La libra esterlina cayó en Asia un 12% respecto al dólar y un 8% ante el euro, tras las primeras informaciones sobre una victoria del 'brexit'.

Rápidamente el pánico se propagó por todas las plazas europeas. Londres cayó un 7,5% en la apertura; Fráncfort, un 10%; París, un 8%. Los valores bancarios británicos retrocedían un 30% y en Madrid el Banco Santander cedía un 24%.

Los responsables de la Bolsa de Londres habían advertido antes del referéndum de que Reino Unido podría lamentar la salida de la Unión Europea. A largo plazo, los bancos británicos corren el riesgo de perder parte de sus derechos de acceso al mercado financiero europeo.

La agencia calificadora Standard & Poor's advirtió de que la "incertidumbre" del periodo que se inicia podría costarle a Reino Unido la nota AAA de máxima solvencia financiera.

"Es un desastre absoluto. La mayoría de británicos no tenían idea de lo que estaban votando. Ahora todos los que tienen una casa, una pensión o que pensaban irse de vacaciones al extranjero son mucho más pobres", añade David, con el rostro sombrío.

Uno de los mayores bancos mundiales, HSBC, intentó tranquilizar a sus clientes y nadar con la corriente en una situación inesperada, cuya evolución nadie puede aprehender. Es "una nueva era para Reino Unido y las empresas británicas. Vamos a trabajar sin descanso en las próximas semanas y meses para ayudar a nuestros clientes a prepararse para este nuevo acontecimiento" explicó.

Durante semanas, los corredores de la City se prepararon para pasar una noche en vela, esperando el fin del escrutinio del referéndum, la cita electoral más importante de la historia reciente del país.

Pero los círculos financieros apostaban por una victoria de la permanencia en la UE. Este viernes, los empleados que iban a sus oficinas a primeras horas, o los que se mantuvieron en pie toda la noche a base de café, se mostraban anonadados.

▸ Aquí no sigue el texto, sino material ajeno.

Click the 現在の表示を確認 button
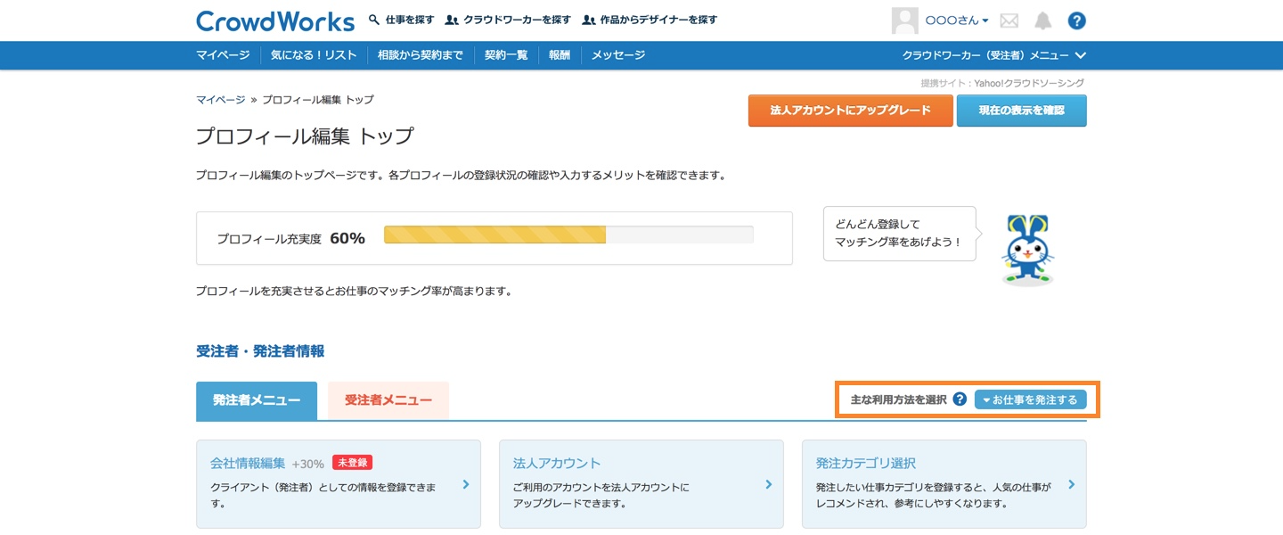 1021,111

"Es una muy muy mala noticia", explicaba Mike Thomson, un empleado de unos 50 años, con traje y corbata. "Todo esto va ser un gran lío, estoy muy preocupado. Y además Escocia podría obtener su independencia en los próximos dos años", añadió.

"¡Perdón, no tengo tiempo!", replicaba la mayoría, cuando se les pedía una opinión.

Wendy, una abogada, se paró de todas maneras al salir de un taxi para aventurar una pequeña predicción.

"Habrá algunos daños financieros contra los cuales la gente no está preparada. Los servicios financieros lideran la economía de Londres y la economía de Londres dirige la economía británica, así que, desgraciadamente, esto va a afectar a todos", dijo. Bruselas puede hacer "pagar el precio" de su secesión a los británicos, añadió.

El sentimiento era de vértigo. "Es extraordinario, traumático. Es una locura despertarse así. No sabemos lo que va a pasar en los próximos diez años", añade Philip, un empleado de un gabinete jurídico.